International students will return to NSW by the end of the year under a pilot announced by the NSW government.
The contract to provide quarantine facilities has been awarded to purpose-built student accommodation provider Scape, which will accommodate up to 650 students in a building in inner Sydney Redfern.
“Our Scape team are proud to partner with the NSW government and our world class education sector, here in NSW, to welcome our returning international students into our … student accommodation facility at Scape Redfern,” Scape CEO Anouk Darling said on Friday.
The students will have to be fully vaccinated with TGA-recognised vaccinations to return, which may rule out Chinese students.
The TGA has approved the Pfizer, Moderna and Astra-Zenica vaccines, while the Sinovac and Sinopharma vaccines are used in China.
It’s expected that the first phase of the plan will bring back 500 international students on chartered flights paid for by the students.
The government says the pilot will “expand and evolve” as vaccine rates continue to evolve.
More than 57,000 international students are currently overseas.
Rebuilding the sector
Treasurer Dominic Perrottet said the program was vital to help rebuild the state’s education sector and stimulate the economy.
“International education plays an important role in connecting NSW to the world,” Mr Perrottet said in a statement.

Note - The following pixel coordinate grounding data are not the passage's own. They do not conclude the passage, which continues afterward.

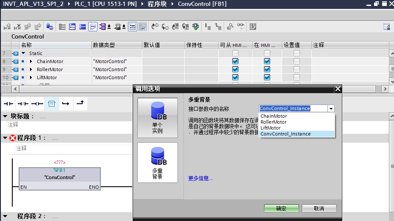This screenshot has height=221, width=394.
Task: Click the 确定 confirm button
Action: [281, 208]
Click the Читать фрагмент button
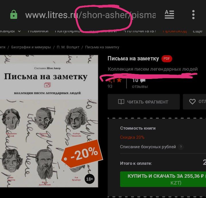 (144, 102)
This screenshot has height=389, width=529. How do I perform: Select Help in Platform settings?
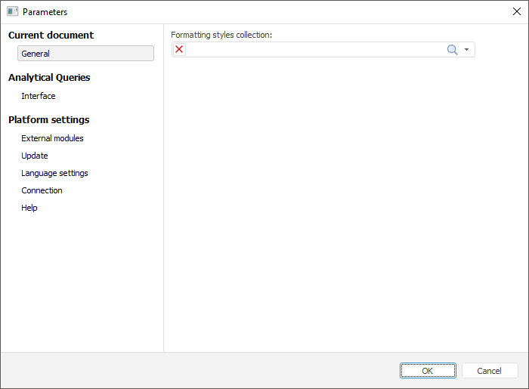coord(29,208)
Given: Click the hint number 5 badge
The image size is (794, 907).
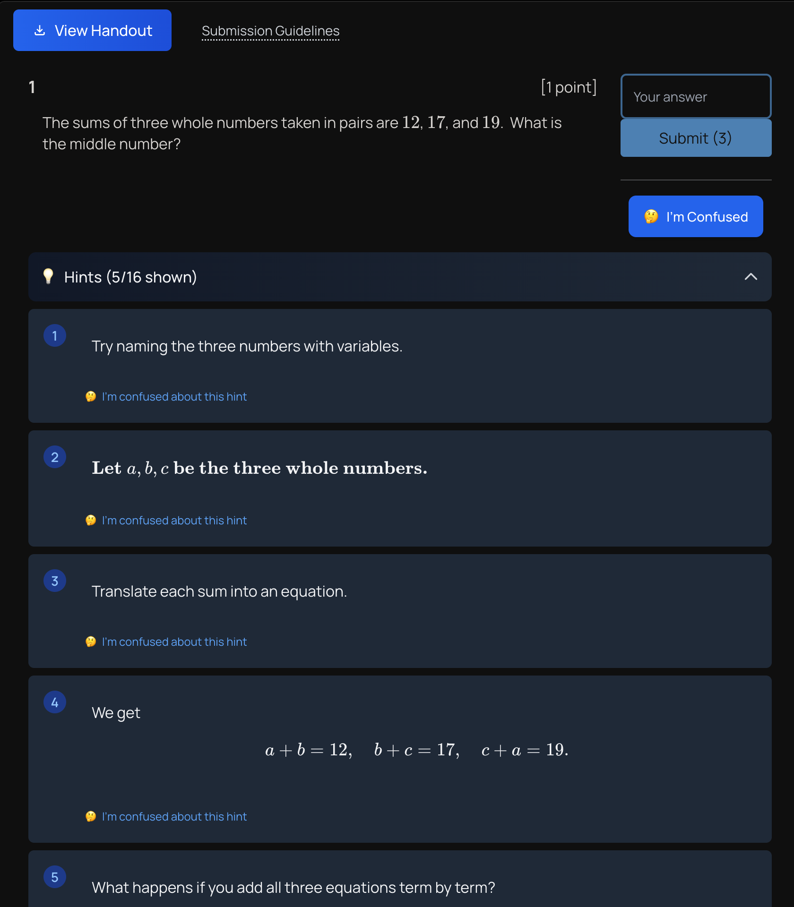Looking at the screenshot, I should tap(55, 876).
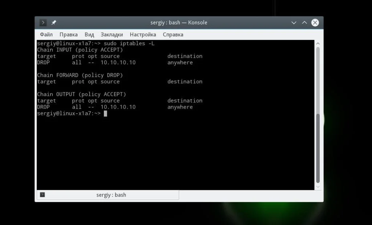Screen dimensions: 372x225
Task: Click the empty tab bar area beside the tab
Action: pos(251,195)
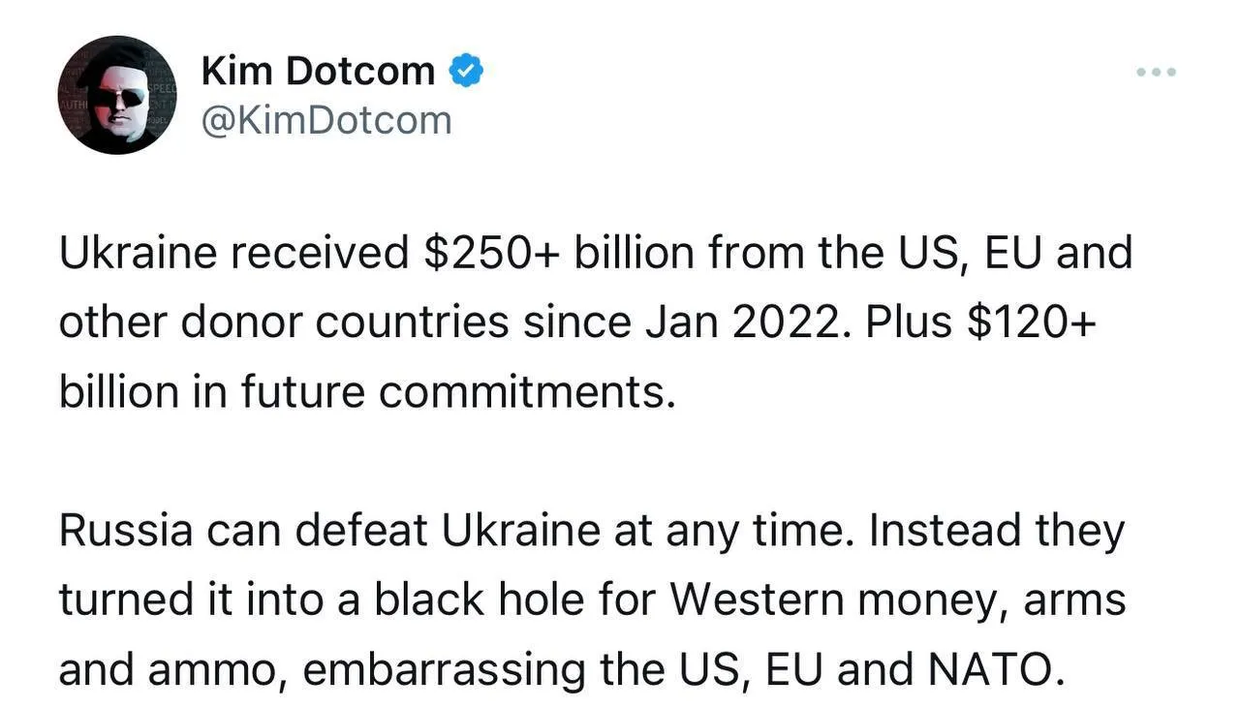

“As we implement a range of efforts to reboot our economy, rebuilding the sector – which was worth $14.6 billion to NSW in 2019 – is a key part of our efforts.”
Universities and independent education providers have signed up to the industry-funded plan and will contact students for expressions of interest in participating.

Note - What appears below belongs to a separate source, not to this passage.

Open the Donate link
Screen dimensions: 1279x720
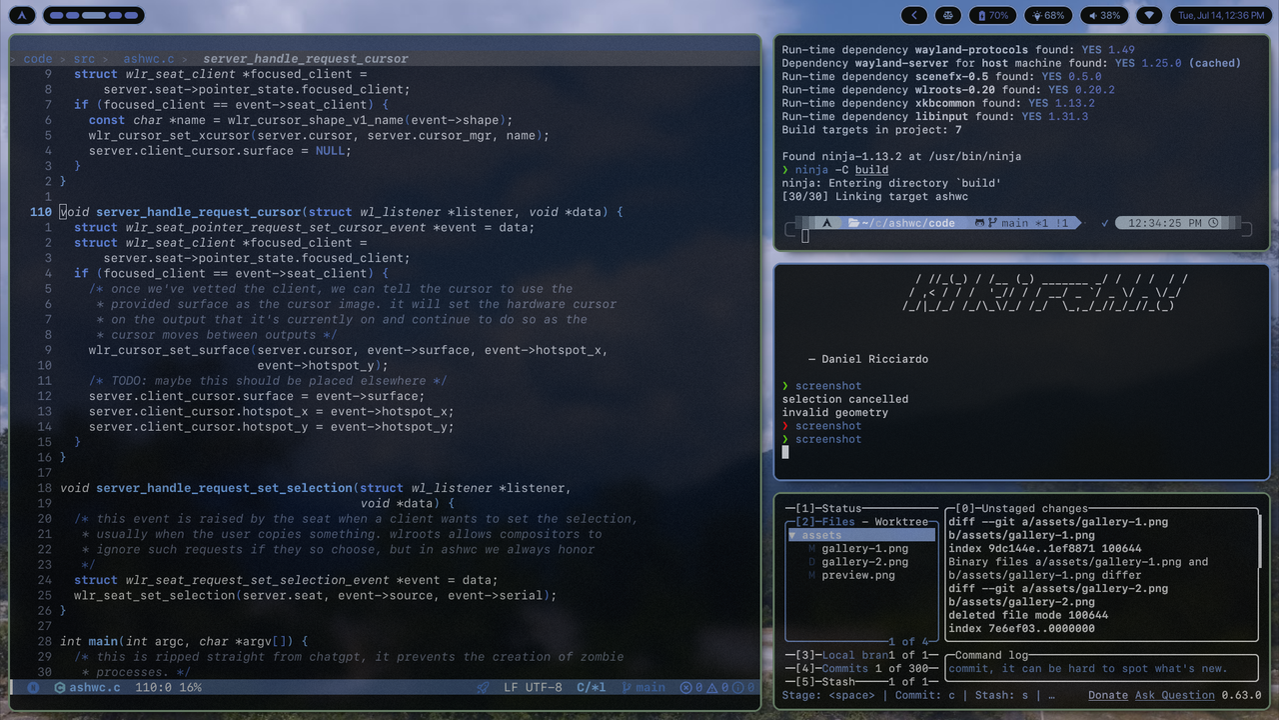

The plan has the support of the NSW Vice-Chancellors’ Committee, Council of International Students Australia and Independent Higher Education Australia.
‘Students before Aboriginal residents’
However Yvonne Weldon, Chair of the Metropolitan Local Aboriginal Land Council and a candidate for Sydney Lord Mayor, says the deal means international students are being put before Aboriginal residents.
The land where the building is situated, known as The Block, belongs to the Aboriginal Housing Committee (AHC) but Scape has a 99-year lease on it.
“In the 1970s then Prime Minister Gough Whitlam granted the Aboriginal Housing Company (AHC) funds to purchase houses and land for the Aboriginal community,” Ms Weldon told Government News.
“For us, this piece of land is iconic.
“Using it to quarantine international students and jeopardise the health of the few members of our community who were lucky enough to secure affordable housing options for Aboriginal people is just another way the Aboriginal Housing Company continues to put lucrative student accommodation before Aboriginal residents.”
Metro LALC CEO Nathan Moran said the LALC wasn’t consulted on the decision.
Mr Moran also said he had concerns for the safety of the community at the time when the area was experiencing an oubreak of COVID-19.
“I couldn’t think of worse time to potentially consider bringing other people into an area where we’re experiencing an outbreak,” he said.
“I understand that there’s a great reliance on students from an economic perspective but I’m not quite sure that economics should override health.”
Comment has been sought from the AHC.